# Work task 1
Answer these questions using the pet care interview:
(a) According to Dr. Debra Horowitz, up to how many words can dogs learn?
(b) What item with their owner's scent do bearded dragons love to be with, according to Dr. Marty Becker?
(c) What website is given for a checklist of a pet's physical, mental, social and emotional needs?
# Work task 2
Reproduce the passage from the pet care interview that starts at "Create a bed" and ends at "needs are covered?".

# Source document
There are other pets there that you can make sure that there needs are engaged as well. Dr. Horowitz has some really good stuff about what to do when pets are too anxious.
Dr. Debra Horowitz: “One of the things that we need to remember is that we take care of our pets physical health with good diet and physical activity and regular grooming. But in order for them to be on their ‘A’ game we really need to make sure that they’re mentally prepared. We want to keep them mentally alert, socially engaged and emotionally happy. And we can do that with some really easy steps to keep our pets mentally alert- we can play with them, but we can offer them food puzzle toys to make them work for their food. And don’t forget training. Did you know that dogs can learn up to 300 words, and there’s a Border Collie that knows 1,000. And don’t stop with sit, down or stay; engage your cat or dog by teaching them a fun trick like ‘high five’ or ‘touchdown’. Make sure they’re ready to greet all the people who come to your house, maybe have them sit when new company comes in so they get to know them and feel comfortable, and to make them feel emotionally healthy make them feel secure.
Create a bed or a nook or a crate for them where they can go to be by themselves if the game gets too noisy, and put a treat in there, maybe a little Kong stuffed with peanut butter. And don’t worry if they go off to be all by themselves, not every cat or dog is a football fan. And for more information you can go to Petco.com/WholePets where you’ll find a whole checklist to meet their physical, mental, social and emotional needs.”
Candace Rose: What if we have a pet like a fish or a hamster- how can we make sure their needs are covered?
Dr. Marty Becker: “Again, this is not just for dogs and cats. If you have a small animal or a bird, you want to think about creative environments for them- something that has interactive toys, has things for exercise, has little nooks and crannies like Dr. Horowitz talked about for a dog for them to go and hide. We now have known studies that some of these bearded dragons for example, these reptiles they love to be with a t-shirt that has a scent of their owner on it. And if you thinking about reptiles or fish, you want to create environments that mimic what they had in the wild. And by doing that they’re more comfortable, they feel safer. So this thing about the physical, mental, social and emotional needs is not just for dogs and cats, but it’s for all of our pets.”
Candace Rose: Do you have any additional tips or information you’d like to share with us?
Dr. Debra Horowitz: “As I mentioned, you can go to Petco.com/WholePets to get further information, but here are a few tips for your listeners that can help them know whether or not their pets off their game plan:
First of all, sometimes a change in appetite is a first sign our pets are not up to snuff. I wouldn’t worry if they skip one meal or maybe don’t eat for a day, but like us, if we’re really anxious we might not eat. Sometimes pets when they’re anxious will hide, so if they’re under the bed- maybe if they’re under the bed when you’re yelling and screaming at the game, I don’t know that I’d worry about that either. But if lack of appetite or hiding persists, be proactive. Contact your veterinarian just to be sure everything is okay. And don’t ignore the fact that certain behaviors like panting or pacing or whining or meowing are trying to get your attention, not for food but to let you know ‘Hey, I’m not okay.’ And maybe the answer is simply to take them to their safe place, put them there with a food toy, close the door and maybe even put on some calming music which we know makes pets feel better so they can ride out game day and feel good about everything.

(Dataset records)
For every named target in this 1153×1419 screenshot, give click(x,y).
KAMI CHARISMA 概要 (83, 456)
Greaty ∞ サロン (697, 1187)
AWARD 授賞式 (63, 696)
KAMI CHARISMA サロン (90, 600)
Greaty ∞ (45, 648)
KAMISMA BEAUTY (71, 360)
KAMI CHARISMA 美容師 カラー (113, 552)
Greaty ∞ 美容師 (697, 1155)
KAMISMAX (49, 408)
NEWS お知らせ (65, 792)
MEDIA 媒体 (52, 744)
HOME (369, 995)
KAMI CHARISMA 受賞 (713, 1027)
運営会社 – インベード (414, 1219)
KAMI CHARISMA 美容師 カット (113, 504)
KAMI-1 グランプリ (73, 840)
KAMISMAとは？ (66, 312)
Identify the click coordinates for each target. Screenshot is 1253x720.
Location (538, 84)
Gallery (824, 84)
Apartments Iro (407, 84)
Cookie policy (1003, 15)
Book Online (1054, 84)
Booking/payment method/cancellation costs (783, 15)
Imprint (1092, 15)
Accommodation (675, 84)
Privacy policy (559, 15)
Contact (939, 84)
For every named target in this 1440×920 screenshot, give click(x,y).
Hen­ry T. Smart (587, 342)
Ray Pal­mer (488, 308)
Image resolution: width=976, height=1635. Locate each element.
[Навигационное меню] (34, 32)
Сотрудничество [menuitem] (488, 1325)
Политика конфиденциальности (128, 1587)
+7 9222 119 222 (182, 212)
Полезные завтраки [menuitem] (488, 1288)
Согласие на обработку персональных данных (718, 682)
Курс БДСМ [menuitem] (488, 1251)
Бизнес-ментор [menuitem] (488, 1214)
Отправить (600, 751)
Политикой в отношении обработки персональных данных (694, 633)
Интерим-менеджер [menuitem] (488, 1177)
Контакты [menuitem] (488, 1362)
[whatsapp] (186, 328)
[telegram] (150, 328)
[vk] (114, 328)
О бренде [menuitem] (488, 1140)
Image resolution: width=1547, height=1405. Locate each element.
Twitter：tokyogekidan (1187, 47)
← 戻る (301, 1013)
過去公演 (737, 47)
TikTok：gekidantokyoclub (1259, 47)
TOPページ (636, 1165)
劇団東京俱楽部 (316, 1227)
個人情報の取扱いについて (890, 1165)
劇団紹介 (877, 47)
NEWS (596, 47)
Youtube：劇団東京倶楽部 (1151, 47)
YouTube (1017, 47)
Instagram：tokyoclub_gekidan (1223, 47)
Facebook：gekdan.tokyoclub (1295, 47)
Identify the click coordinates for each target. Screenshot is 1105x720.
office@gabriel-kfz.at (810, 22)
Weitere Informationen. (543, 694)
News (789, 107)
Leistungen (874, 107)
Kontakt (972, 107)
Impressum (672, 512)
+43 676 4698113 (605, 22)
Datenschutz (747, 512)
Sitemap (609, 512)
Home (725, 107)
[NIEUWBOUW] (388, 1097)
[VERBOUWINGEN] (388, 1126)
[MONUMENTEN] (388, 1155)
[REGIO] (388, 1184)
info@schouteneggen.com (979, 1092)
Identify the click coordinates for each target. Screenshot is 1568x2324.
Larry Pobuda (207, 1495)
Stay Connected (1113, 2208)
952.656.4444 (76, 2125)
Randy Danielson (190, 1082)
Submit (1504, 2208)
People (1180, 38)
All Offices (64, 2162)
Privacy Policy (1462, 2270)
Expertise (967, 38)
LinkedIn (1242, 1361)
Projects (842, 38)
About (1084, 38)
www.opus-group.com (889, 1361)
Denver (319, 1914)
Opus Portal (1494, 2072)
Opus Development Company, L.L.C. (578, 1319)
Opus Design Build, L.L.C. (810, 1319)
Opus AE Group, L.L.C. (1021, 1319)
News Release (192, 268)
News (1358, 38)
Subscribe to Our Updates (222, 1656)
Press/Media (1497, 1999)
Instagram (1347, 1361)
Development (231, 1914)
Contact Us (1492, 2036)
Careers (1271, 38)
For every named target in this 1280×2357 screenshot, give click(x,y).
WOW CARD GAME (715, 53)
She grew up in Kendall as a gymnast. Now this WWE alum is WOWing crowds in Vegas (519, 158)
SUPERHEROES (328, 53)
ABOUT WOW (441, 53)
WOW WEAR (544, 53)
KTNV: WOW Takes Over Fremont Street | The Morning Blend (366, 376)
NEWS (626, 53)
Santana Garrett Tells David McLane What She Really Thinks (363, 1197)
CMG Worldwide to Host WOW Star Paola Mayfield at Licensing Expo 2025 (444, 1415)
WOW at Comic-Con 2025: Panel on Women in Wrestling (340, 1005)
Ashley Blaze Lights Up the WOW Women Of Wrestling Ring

# Exercise solution 1
(a) Up to 300 words.
(b) A t-shirt that has the scent of their owner on it.
(c) Petco.com/WholePets.

# Exercise solution 2
Create a bed or a nook or a crate for them where they can go to be by themselves if the game gets too noisy, and put a treat in there, maybe a little Kong stuffed with peanut butter. And don’t worry if they go off to be all by themselves, not every cat or dog is a football fan. And for more information you can go to Petco.com/WholePets where you’ll find a whole checklist to meet their physical, mental, social and emotional needs.”
Candace Rose: What if we have a pet like a fish or a hamster- how can we make sure their needs are covered?